Fig. 1.

Fnip1-null mice display normal T and NK cell development but disrupted iNKT development. (A and B) Thymocytes were stained for CD4, CD8, Foxp3, NK1.1, TCR-γδ, and TCR-β. Shown are the percentages of cells within specified gates: (A) a representative from n = 8 mice per group; (B) T-cell subsets, n = 4 mice per group for Foxp3 and 6 mice per group for γδ TCR), NK cell number (n = 15 mice/group). Shown are the mean ± SEM. (C) The percentage of CD1d tetramer-positive or NK1.1⁺ cells within TCR-β⁺ thymocytes is greatly decreased in Fnip1^−/− thymocytes. Shown are the means ± SEM of eight to nine mice per group. (D) Peripheral iNKT cell numbers are decreased in Fnip1^−/− mice.
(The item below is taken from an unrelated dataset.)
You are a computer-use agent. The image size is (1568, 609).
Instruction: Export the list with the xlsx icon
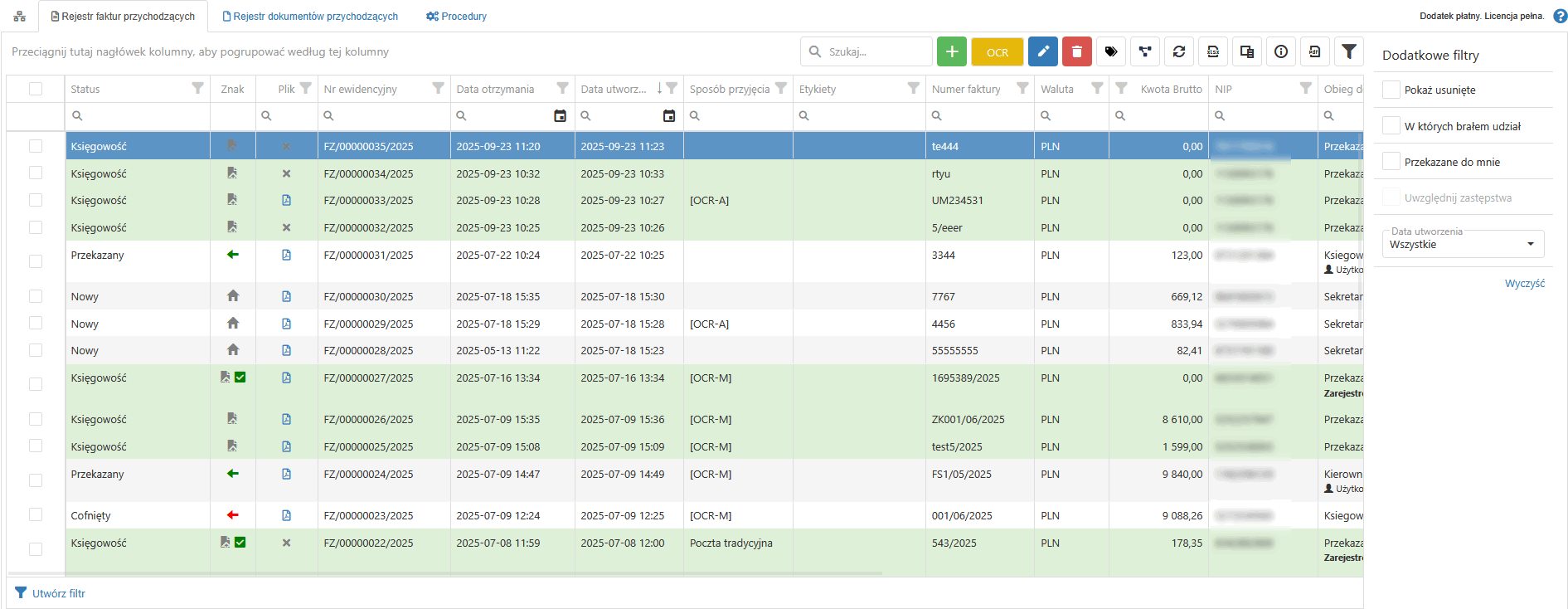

Cells isolated from spleen or liver were stained for TCR-β and CD1d tetramer. Shown are the mean ± SEM of six to nine mice per group. (E) The percentage of type II NKT cells within TCR-β⁺ thymocytes is greatly decreased in Fnip1^−/− thymocytes. Cells stained with TCR-β, CD1d tetramer, and NK1.1 type II NKT cells are shown among CD1d tetramer-negative cells. Shown are the mean ± SEM of eight mice per group. *P < 0.05 (unpaired t test), **P < 0.0001 (unpaired t test).